L’ultimo attacco ucraino al porto di Sebastopoli segna un’ulteriore tappa nel processo di trasformazione della guerra in Ucraina, specialmente sul fronte meridionale. Sin dall’inizio della cosiddetta “operazione militare speciale”, il Mar Nero è apparso quasi sempre saldamente in mano russa, complice l’evidente disparità di mezzi e preparazione tra la flotta di Mosca e quella di Kiev.

Eppure, nonostante un divario ancora netto tra le due forze, la situazione negli ultimi mesi è apparsa più fluida, soprattutto grazie alle tattiche e ai mezzi usati dagli ucraini. Tra raid con i droni, attacchi missilistici e blitz delle forze speciali, Kiev – in questo aiutata dagli alleati Nato sia per l’addestramento che per le informazioni di intelligence – ha saputo mettere i comandi russi sotto un’enorme pressione. Al punto che la Crimea, che per Vladimir Putin rappresenta la base della propria agenda ucraina, si è trasformata da roccaforte nel Mar Nero a prima linea del fronte.

La conferma di questa nuova realtà della penisola è suggerita proprio dalle ultime notizie giunte dal fronte.
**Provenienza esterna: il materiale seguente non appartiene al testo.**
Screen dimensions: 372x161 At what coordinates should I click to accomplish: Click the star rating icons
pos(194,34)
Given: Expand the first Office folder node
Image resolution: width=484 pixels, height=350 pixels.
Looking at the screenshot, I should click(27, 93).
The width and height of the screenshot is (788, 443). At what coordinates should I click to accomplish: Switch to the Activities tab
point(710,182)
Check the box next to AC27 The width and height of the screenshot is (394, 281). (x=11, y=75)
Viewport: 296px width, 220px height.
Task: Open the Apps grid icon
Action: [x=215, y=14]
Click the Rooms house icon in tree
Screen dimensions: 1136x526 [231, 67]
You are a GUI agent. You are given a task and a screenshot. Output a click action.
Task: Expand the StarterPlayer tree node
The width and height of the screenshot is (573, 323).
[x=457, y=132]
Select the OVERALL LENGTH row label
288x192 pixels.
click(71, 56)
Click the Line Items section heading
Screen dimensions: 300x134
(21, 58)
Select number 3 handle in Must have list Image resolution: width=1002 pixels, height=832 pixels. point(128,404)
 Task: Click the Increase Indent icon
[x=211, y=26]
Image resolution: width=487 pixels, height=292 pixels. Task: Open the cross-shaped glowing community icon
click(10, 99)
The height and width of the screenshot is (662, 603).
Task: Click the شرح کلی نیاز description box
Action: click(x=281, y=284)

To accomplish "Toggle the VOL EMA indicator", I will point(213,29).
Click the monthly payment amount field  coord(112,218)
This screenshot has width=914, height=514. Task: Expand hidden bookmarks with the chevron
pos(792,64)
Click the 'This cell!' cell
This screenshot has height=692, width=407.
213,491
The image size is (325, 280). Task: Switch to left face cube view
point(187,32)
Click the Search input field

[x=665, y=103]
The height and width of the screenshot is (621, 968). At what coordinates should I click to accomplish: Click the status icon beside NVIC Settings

Dopo l’attacco con dieci missili Storm Shadow e tre droni contro il porto, che ha fatto registrare 24 feriti e danni alla nave da sbarco Minsk e al sottomarino Rostov sul Don, ieri il ministero della Difesa russo ha comunicato di avere sventato all’alba “un attacco terroristico da parte di Uav di tipo aereo contro obiettivi sul territorio della Federazione Russa” e che “i sistemi di difesa aerea in servizio hanno distrutto undici velivoli senza pilota sul territorio della Repubblica di Crimea”. E il giorno prima sempre la Difesa di Mosca aveva annunciato la neutralizzazione al largo della Crimea di tre droni navali, in pratica barchini pilotati da remoto.

Se da un lato la penisola diventa l’obiettivo di questa guerra asimmetrica, chirurgica e innovativa delle forze ucraine, dall’altro lato anche la Russia continua la sua guerra sfruttando il proprio arsenale di droni. Nelle ultime 24 ore l’aeronautica ucraina, attraverso i suoi canali social, ha reso noto di avere abbattuto più di una dozzina di droni che erano diretti contro le regioni di Dnipropetrovsk, Mykolaiv, Sumy e Zaporizia. Nella regione di Kherson, invece, le autorità ucraine hanno dato la notizia della morte di un bambino di sei anni durante un attacco missilistico russo. Mentre i droni continuano a volare da una parte all’altra del fronte, le prime linee russe e ucraine sembrano di nuovo entrate in una fase di sostanziale stallo, con piccole avanzate da parte di entrambi gli schieramenti. La logica della guerra di attrito sembra ormai prevalere rispetto a eventuali ipotesi di rottura di una parte del fronte, anche se dagli Stati Uniti, il generale Mark Milley, capo degli Stati maggiori congiunti, ha detto che è ancora presto per dare un giudizio definitivo sulla controffensiva ucraina.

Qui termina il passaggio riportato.